After two years of deliberation, we seem to be losing the momentum in welcoming the personal data protection bill as well as in raising public awareness on safeguarding personal data in digital spaces.
ast year, we witnessed a series of alleged data breaches of national institutions that held massive and nationwide data processing including, among other breaches, data belonging to more than 200 million policyholders of the national health insurance (JKN) program, both dead and alive (The Jakarta Post, Jan. 3, 2022).
Many opinions voiced in the media and by privacy enthusiasts reestablished and piqued the urgency of passing a single comprehensive privacy law, at the time part of ongoing deliberations between the House of Representatives and the Communications and Information Ministry. After two years of deliberation, we seem to be losing the momentum in welcoming the personal data protection bill as well as in raising public awareness on safeguarding personal data in digital spaces, so-called privacy awareness. Privacy experts hope that immediately enacting such regulation will enable better ways to redress data privacy violations.
We are, as legal consultants on corporate issues, often asked by clients and prospects about how the government enforces compliance with data privacy regulation, how data breaches or privacy violations are handled or supervised by authorities and data subjects and what the maximum fines and available remedies are for data subjects, as well as how a company can limit its liability in the subject matter.

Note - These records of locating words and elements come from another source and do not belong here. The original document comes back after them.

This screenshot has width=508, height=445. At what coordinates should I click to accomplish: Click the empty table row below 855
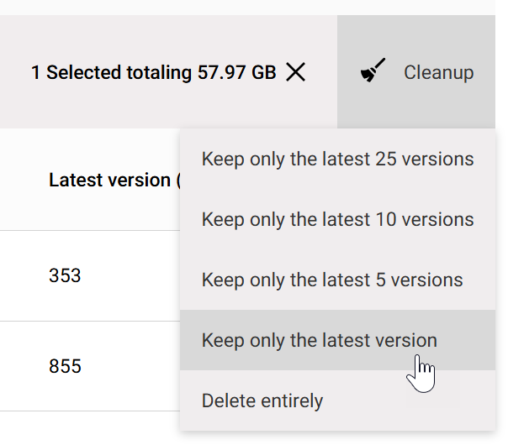pyautogui.click(x=84, y=428)
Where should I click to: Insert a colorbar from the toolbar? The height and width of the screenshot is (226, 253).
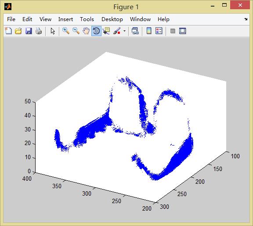(149, 31)
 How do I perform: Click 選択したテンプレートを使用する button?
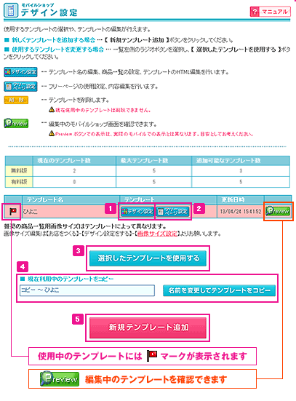(148, 258)
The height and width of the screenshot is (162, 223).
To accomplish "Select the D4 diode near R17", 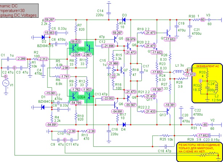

These questions, which are mostly submitted by foreign entities, may arise because in other countries, for example, in Europe and Singapore, any privacy breach may cause financial damages against a company’s turnover. They, therefore, take data privacy compliance seriously in their business operations.
In light of this, we briefly elaborate on the current guidance and provisions for stakeholders in data privacy regulation and the current plans or initiatives if a bill has not yet been issued that year.
At the end of 2021, there were two interesting focus group discussions (FGD) about the personal data protection bill and the proposed mechanism to impose administrative sanctions for data privacy violations.
First, an FGD was held by the HukumOnline law portal asking key questions about, among other things, which authority between the Communications and Information Ministry and an independent supervisory body would be the most appropriate for supervising, monitoring and controlling the implementation of personal data protection for providers of an electronic system in both the private and public sectors.